David S. Blehert, a microbiologist at NWHC, leads the laboratory study of this nefarious fungus. He enters the second dark room wearing Tyvek coveralls, rubber boots, latex gloves, a red-filtered headlamp, and a respirator. Moving quietly to avoid rousing the animals, he approaches a large glass-fronted cabinet in which sits a small, screened cage of bats. The cabinet is a florist's refrigerator, adopted by Blehert because hibernating bats, like cut lilies, do best at low temperatures and high humidity. Blehert peers into the cooler, checking the bats for evidence of fungal growth around their muzzles or on their wings. White fuzz on the snout, which looks like rime on the beard of a skier, is a signal that the bat may be infected; it's also the source of the label "white-nose syndrome" for this affliction.
No sign of change, Blehert tells me back in the locker room. No mortalities so far, and no visible fungus. But the experiment is still in an early stage.
How does this fungus kill the bats? "That we don't know," he says. "It is, I believe, the first disease ever characterized specifically targeting a hibernating animal." So its mode of lethality may be different from anything science has ever seen. And that's only one of the unknowns.
The fungus itself seems to be new to North America. Its presence was first documented—but not yet recognized—in a photograph taken in February 2006 at Howes Cave, west of Albany, New York. A year later, people began to report something peculiar: little brown bats flying outside nearby caves during daylight in the midst of winter. A little brown bat is a tiny creature, smaller than a human thumb, and dependent on its two grams of stored fat to keep it alive through the cold season. Hibernation is essential to making its energy resources last; a single arousal can cost it a month's worth of fat. When a crew from New York's Department of Environmental Conservation made their routine annual inspection of Hailes Cave, another hibernaculum nearby, they found thousands of dead bats, scattered all over the cave, in various stages of deliquescence and decay. "It was carnage," according to Al Hicks, a mammal specialist with the department.

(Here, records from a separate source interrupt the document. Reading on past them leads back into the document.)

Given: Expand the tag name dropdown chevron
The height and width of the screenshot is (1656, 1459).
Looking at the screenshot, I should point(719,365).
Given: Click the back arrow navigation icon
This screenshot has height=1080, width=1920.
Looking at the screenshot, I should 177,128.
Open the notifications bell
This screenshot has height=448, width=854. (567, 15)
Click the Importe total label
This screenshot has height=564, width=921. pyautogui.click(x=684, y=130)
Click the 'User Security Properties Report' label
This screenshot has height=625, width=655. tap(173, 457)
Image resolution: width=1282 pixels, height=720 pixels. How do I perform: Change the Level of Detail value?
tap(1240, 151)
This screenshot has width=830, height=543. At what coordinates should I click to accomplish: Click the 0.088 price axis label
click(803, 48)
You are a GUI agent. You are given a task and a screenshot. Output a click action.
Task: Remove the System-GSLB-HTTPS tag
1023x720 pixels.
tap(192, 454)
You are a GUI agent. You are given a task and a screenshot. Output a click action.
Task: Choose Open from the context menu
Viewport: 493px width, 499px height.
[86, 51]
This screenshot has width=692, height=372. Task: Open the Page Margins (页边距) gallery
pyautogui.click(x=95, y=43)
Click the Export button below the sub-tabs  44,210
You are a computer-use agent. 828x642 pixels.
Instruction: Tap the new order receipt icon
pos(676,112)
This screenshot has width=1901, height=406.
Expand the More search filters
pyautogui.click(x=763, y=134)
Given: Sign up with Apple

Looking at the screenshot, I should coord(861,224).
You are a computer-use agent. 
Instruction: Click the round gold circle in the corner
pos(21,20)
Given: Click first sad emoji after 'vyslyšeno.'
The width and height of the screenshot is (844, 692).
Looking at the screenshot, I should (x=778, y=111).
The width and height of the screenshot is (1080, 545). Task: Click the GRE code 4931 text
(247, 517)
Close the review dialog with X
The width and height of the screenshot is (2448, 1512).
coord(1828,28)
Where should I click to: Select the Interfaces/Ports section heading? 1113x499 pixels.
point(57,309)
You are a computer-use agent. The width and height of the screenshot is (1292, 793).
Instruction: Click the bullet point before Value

Since then, the problem has spread quickly and far. Biologists estimate that a million or more animals were lost in three years, with populations at some sites eliminated. Six species have the disease, one of which had been declared endangered long before white-nose syndrome: the Indiana bat (Myotis sodalis). Three others are at very high risk, including the gray bat (Myotis grisescens), also endangered. Great progress was made within recent decades in restoring gray bat populations. "We've put enormous effort in this," says Merlin Tuttle, founder of Bat Conservation International. "It could now be unraveled in just a few years."